つまり、コンストラクティビズムに立てば、領土問題もまた“客観的に存在する争い”ではなく、国家と国民が「これは争うべき問題だ」と意味付け、そう実践し続けることで生まれ、維持されるものだということになる。

 

 

(2)事実関係

 

分析に入る前に、客観的な事実を整理しておく。

竹島は隠岐島の北西158kmに位置し、東島・西島の2つの島と数十の岩礁からなる火山島で、総面積は東京ドーム約5個分に過ぎない。

 

歴史的には、日本が1905年1月に閣議決定によって竹島を島根県に編入した。

一方、韓国は1952年1月、李承晩大統領による〈海洋主権宣言〉(李承晩ライン)によって竹島を自国水域内に取り込み、1954年以降は警備隊員を常駐させ、灯台・宿舎・ヘリポートなどを建設して実行支配を続けている。

日本は1954年、1962年、2012年の3度にわたって国際司法裁判所(ICJ)への共同付託を提案したが、韓国は「領土問題は存在しない」として全て拒否している。

こうして対立は70年以上にわたって解決を見ていない。

 

 

 

(3)リアリズムでは説明できない“説明の空白”

 

この事実関係を踏まえると、従来の理論の限界が見えてくる。

リアリズムの視点から見れば、竹島は小さな岩礁であり、それ自体の軍事力・経済的価値は限られる。

確かに、周辺海域には漁業資源や排他的経済水域(EEZ)の画定問題、さらにはメタンハイドレートなどの海底資源の存在も指摘

されており、実利がゼロなわけではない。

 

しかし、それだけでは両国が示すこだわりの強さを説明しきれない。

2012年8月には李明博大統領が現職大統領として初めて竹島に上陸し、日韓関係は一気に冷え込んだ。

仮に純粋な利益計算の問題なら、貿易・安保面で相互依存の深い両国がこの小さな岩礁のために関係全体を危うくする合理的理由は見出しにくい。

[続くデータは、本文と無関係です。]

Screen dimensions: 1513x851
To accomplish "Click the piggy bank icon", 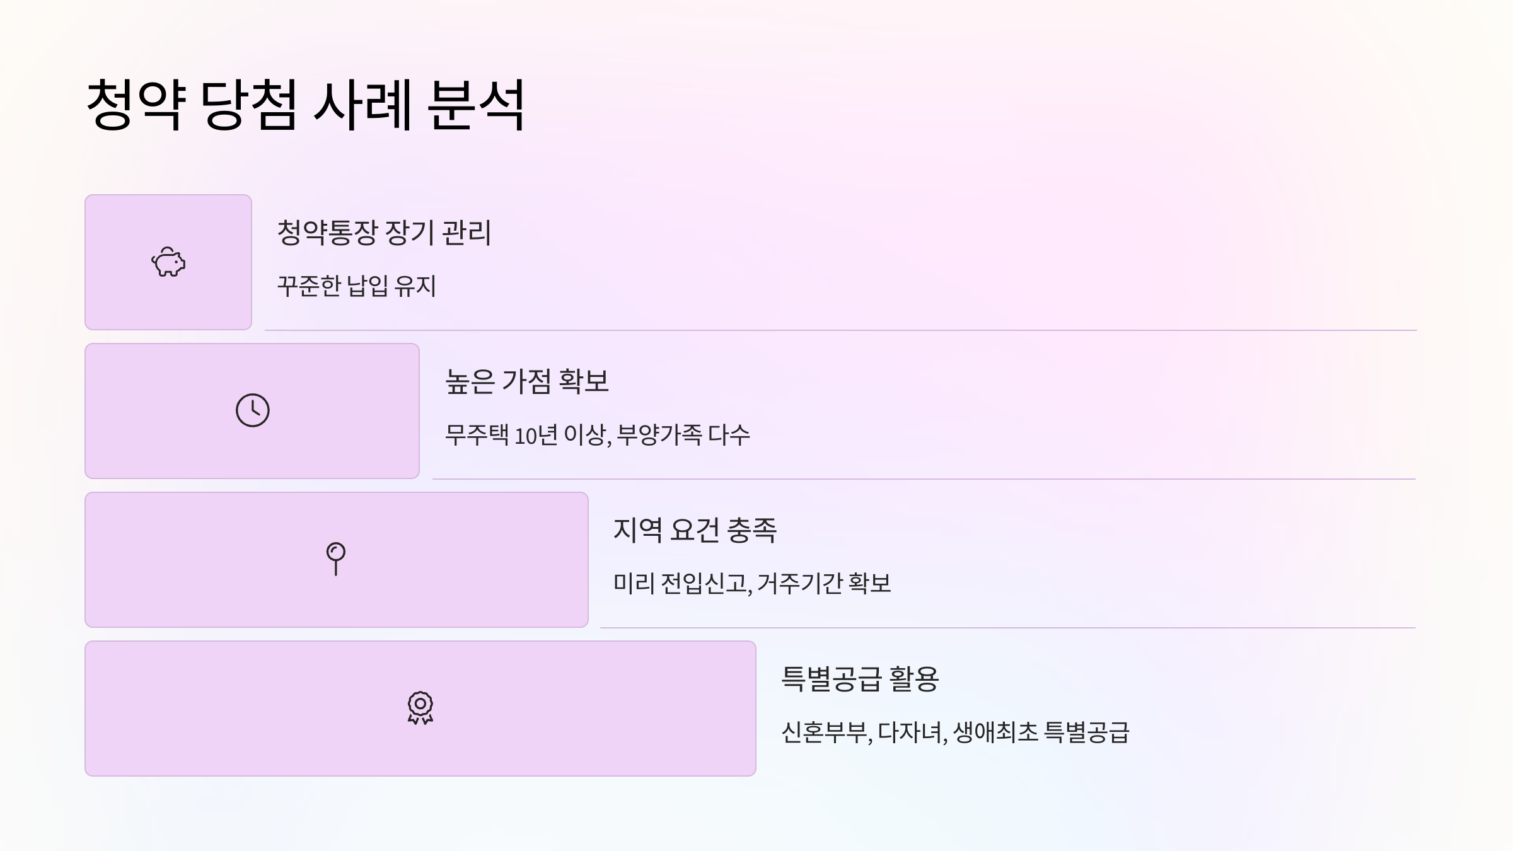I will [x=168, y=262].
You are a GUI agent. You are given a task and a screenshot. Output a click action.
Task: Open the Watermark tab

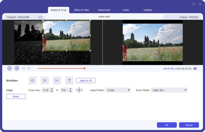[x=104, y=10]
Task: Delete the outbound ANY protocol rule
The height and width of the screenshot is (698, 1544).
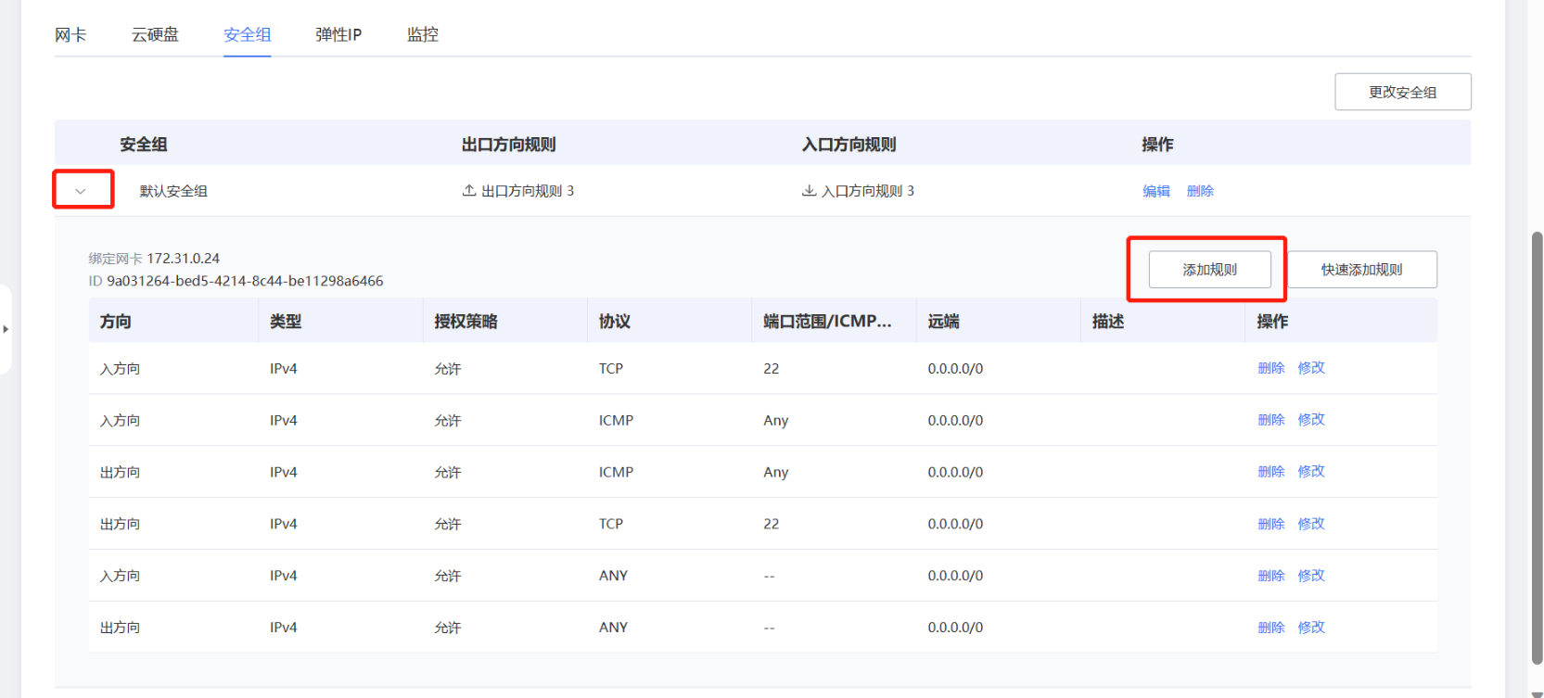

問題の核心は島そのものの物質的価値ではなく、その島に両国が付与している意味とアイデンティティにあるのである。

 

 

(4)アイデンティティとしての領土

 

コンストラクティビズムが重視する第1の概念はアイデンティティである。

国家は単に領土を持つ主体なのではなく、「どのような物語を通じて自らは何者かを語るか」によって自己を定義する存在である。

 

日本にとって竹島は“固有の領土”として位置付けられ、島根県は1905年の編入告示から100年にあたる2005年に、2月22日を〈竹島の日〉とする条例を制定した。

他方、韓国にとって独島は、日本の植民地支配(1910~1945年)からの独立と主権回復を象徴する場所である。

韓国側の視点では、1905年の島根県編入は“日韓併合への過程で最初に奪われた領土”と位置付けられており、“独島を守ること=歴史的正義を守ること”という強い意味が与えられている。

 

重要なのは、同じ島が、一方では“取り戻すべき固有の領土”、他方では“二度と奪わせない独立の証”という、相互に相容れない意味を背負っている点である。

ここで争われているのは、島そのものではなく、それぞれの国家が“自分たちは何者か”を語る上で欠かせない物語だと言える。

だからこそ、領土問題における妥協は“利益の譲歩”ではなく“自己物語の毀損”として受け止められ、感情的な対立になりやすい

のである。

 

 

 

(5)規範と敵対的役割構造の再生産

 

第2に、コンストラクティビズムは対立が“再生産”される仕組みを重視する。

ウェントはアナーキーの下でも国家間関係は一様ではなく、

◎相手を敵と見なす“ホッブズ的文化”

◎相手を競争者と見なす“ロック的文化”

◎相手を友人と見なす“カント的文化”

があると論じた。

日韓の領土問題は、少なくともこの領域ではホッブス的な敵対文化に近い相互認識が定着してしまっている。

 

事実、島根県の〈竹島の日〉式典が開かれる度に韓国政府は抗議声明を出し、韓国が竹島周辺で軍事訓練を行えば日本が抗議するーー、この応酬が半世紀以上続いている。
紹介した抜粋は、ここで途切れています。